ProductAgent: Benchmarking Conversational Product Search Agent with Asking Clarification Questions
Jingheng Ye, Yong Jiang, Xiaobin Wang, Yinghui Li, Yangning Li, Hai-Tao Zheng, Pengjun Xie, Fei Huang
TL;DR
The paper defines the task of product demand clarification in e-commerce and introduces ProductAgent, a memory-enabled, tool-augmented agent that collaborates with a ProClare benchmark to perform interactive product search. It presents a three-component architecture (databases, memory, tools) and a three-step turn cycle (Category Analysis, Item Search, Clarification Question Generation) to progressively refine user requirements through dynamic statistics and targeted questions. The ProClare benchmark, built on a large AliMe KG-derived document set and evaluated with a LLM-driven user simulator via LlamaIndex, enables automatic evaluation of traditional and conversational retrieval settings, revealing distinct strengths of dense retrievers versus BM25 depending on the setting and the benefit of reranking. The work also analyzes ablations and failure modes, identifying the pivotal role of dynamic statistics and clarifying questions while acknowledging limitations such as simulated users, dataset scope, and prompt sensitivity, guiding future improvements in controllability and evaluation realism.
Abstract
This paper introduces the task of product demand clarification within an e-commercial scenario, where the user commences the conversation with ambiguous queries and the task-oriented agent is designed to achieve more accurate and tailored product searching by asking clarification questions.
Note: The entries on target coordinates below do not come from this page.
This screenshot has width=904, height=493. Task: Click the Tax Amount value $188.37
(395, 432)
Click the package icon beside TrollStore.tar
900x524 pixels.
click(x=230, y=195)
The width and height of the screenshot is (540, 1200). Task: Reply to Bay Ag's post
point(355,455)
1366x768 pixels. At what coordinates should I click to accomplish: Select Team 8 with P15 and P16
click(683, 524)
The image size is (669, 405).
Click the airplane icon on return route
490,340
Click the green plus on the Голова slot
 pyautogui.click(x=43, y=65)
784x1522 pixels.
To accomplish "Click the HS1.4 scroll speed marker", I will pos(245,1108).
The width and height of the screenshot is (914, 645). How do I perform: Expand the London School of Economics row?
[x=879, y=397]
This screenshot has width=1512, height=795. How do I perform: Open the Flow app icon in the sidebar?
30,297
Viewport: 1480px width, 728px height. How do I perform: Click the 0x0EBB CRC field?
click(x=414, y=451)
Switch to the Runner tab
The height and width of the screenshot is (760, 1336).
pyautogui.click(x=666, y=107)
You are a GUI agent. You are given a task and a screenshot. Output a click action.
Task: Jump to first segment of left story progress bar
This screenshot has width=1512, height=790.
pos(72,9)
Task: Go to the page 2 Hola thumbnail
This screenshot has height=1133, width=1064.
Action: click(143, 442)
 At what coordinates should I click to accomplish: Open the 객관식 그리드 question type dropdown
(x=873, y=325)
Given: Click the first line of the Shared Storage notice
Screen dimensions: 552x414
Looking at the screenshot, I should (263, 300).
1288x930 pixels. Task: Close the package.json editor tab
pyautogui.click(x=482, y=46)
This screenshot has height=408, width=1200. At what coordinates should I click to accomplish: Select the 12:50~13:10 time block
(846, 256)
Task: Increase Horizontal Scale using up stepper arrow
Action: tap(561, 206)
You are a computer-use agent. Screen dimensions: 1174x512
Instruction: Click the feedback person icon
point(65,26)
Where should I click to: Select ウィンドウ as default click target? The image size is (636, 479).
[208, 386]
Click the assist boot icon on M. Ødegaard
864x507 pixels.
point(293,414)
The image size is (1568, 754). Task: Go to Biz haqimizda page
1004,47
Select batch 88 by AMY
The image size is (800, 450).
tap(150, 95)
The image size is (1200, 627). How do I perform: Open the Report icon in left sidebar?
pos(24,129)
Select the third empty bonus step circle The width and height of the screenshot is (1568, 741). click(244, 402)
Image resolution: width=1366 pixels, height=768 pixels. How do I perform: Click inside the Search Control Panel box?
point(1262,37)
To address this task, we propose ProductAgent, a conversational information seeking agent equipped with abilities of strategic clarification question generation and dynamic product retrieval. Specifically, we develop the agent with strategies for product feature summarization, query generation, and product retrieval. Furthermore, we propose the benchmark called PROCLARE to evaluate the agent's performance both automatically and qualitatively with the aid of a LLM-driven user simulator. Experiments show that ProductAgent interacts positively with the user and enhances retrieval performance with increasing dialogue turns, where user demands become gradually more explicit and detailed. All the source codes will be released after the review anonymity period.